Hi Brad,
Thanks for your reply!
>that phosphor-hostlogger collects host serial console logs via obmc-console
>and generates tarballs in a rotation manner. These tarballs are then
>consumed and exposed by a new node in bmcweb log service.
Is it one console line per LogEntry?
Yes, one line per LogEntry. A line produced by phosphor-hostlogger in the zip file has a timestamp + log message in it. The timestamp is then filled into LogEntries.
>We propose the following methods to improve it.
>
> - Method 1: *D-Bus Signal*; phosphor-hostlogger implements an interface
> which contains a signal. The payload of the signal should contain
> timestamps and log messages. BmcWeb registers as a listener and once it
> receives a signal, it populates a new LogEntry. BmcWeb should implement its
> own configurable ring buffer to store log entries received from D-Bus.
> - Method 2: *File Watcher*; add file watchers in BmcWeb to monitor the
> log files produced by phosphor-hostlogger. This method is similar to method
> 1. But persistence is still a necessary condition.
> - Method 3: *obmc-console + bmcweb*: install the console collection and
> ring buffer parts of phosphor-hostlogger as a library. Use the library
> directly in BmcWeb to collect console logs.
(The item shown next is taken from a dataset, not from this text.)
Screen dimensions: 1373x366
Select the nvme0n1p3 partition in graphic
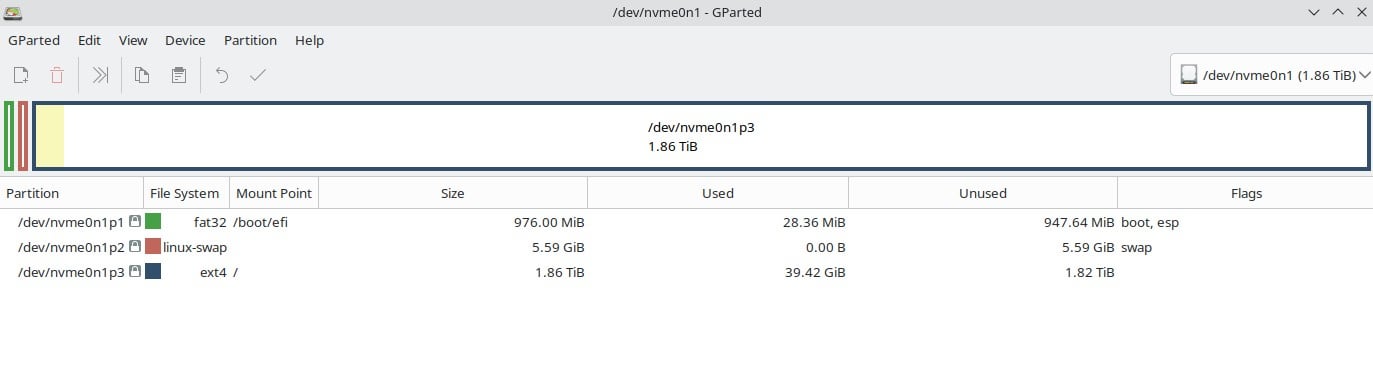(701, 136)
> - Method 4: *phosphor-hostlogger + journal + rsyslog + bmcweb*: this
> architecture is very similar to what the current OpenBMC uses for
> redfish-event
> <https://github.com/openbmc/docs/blob/master/architecture/redfish-logging-in-bmcweb.md>.
> Add a new schema for log entries. Publish journal logs in
> phosphor-hostlogger. Add file watchers in BmcWeb to monitor the log files
> produced by rsyslog. rsyslog should have log rotation enabled. Persistence
> is still a necessary condition.
Perhaps a missing option here is a single dbus object per LogEntry? I'm
not necessarily advocating for that - can I assume that was not
considered because of performance/scaling concerns?
Yes, one DBus object per LogEntry is an option. But as you said, this option might not scale. We want to mimic a near real-time console via Redfish and we care about latency.